Bayesian modeling and inference for diagnostic accuracy and probability of disease based on multiple diagnostic biomarkers with and without a perfect reference standard.

The area under the receiver operating characteristic (ROC) curve (AUC) is used as a performance metric for quantitative tests. Although multiple biomarkers may be available for diagnostic or screening purposes, diagnostic accuracy is often assessed individually rather than in combination. In this paper, we consider the interesting problem of combining multiple biomarkers for use in a single diagnostic criterion with the goal of improving the diagnostic accuracy above that of an individual biomarker.

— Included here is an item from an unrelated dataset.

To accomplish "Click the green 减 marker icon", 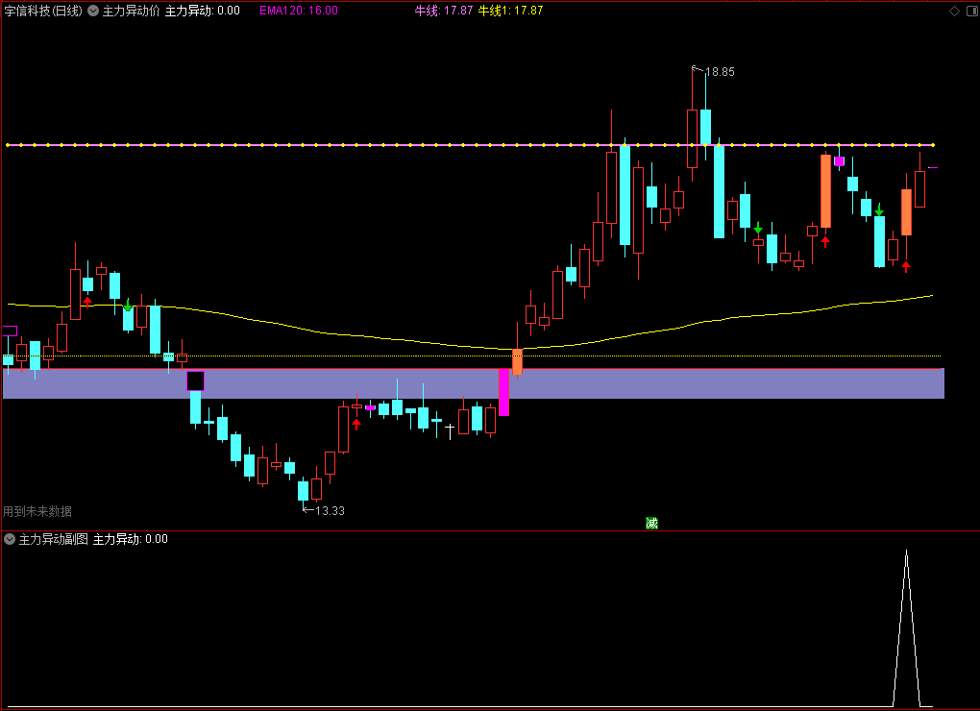I will click(651, 523).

The diagnostic criterion created from multiple biomarkers is based on the predictive probability of disease, conditional on given multiple biomarker outcomes. If the computed predictive probability exceeds a specified cutoff, the corresponding subject is allocated as 'diseased'. This defines a standard diagnostic criterion that has its own ROC curve, namely, the combined ROC (cROC). The AUC metric for cROC, namely, the combined AUC (cAUC), is used to compare the predictive criterion based on multiple biomarkers to one based on fewer biomarkers. A multivariate random-effects model is proposed for modeling multiple normally distributed dependent scores. Bayesian methods for estimating ROC curves and corresponding (marginal) AUCs are developed when a perfect reference standard is not available. In addition, cAUCs are computed to compare the accuracy of different combinations of biomarkers for diagnosis. The methods are evaluated using simulations and are applied to data for Johne's disease (paratuberculosis) in cattle.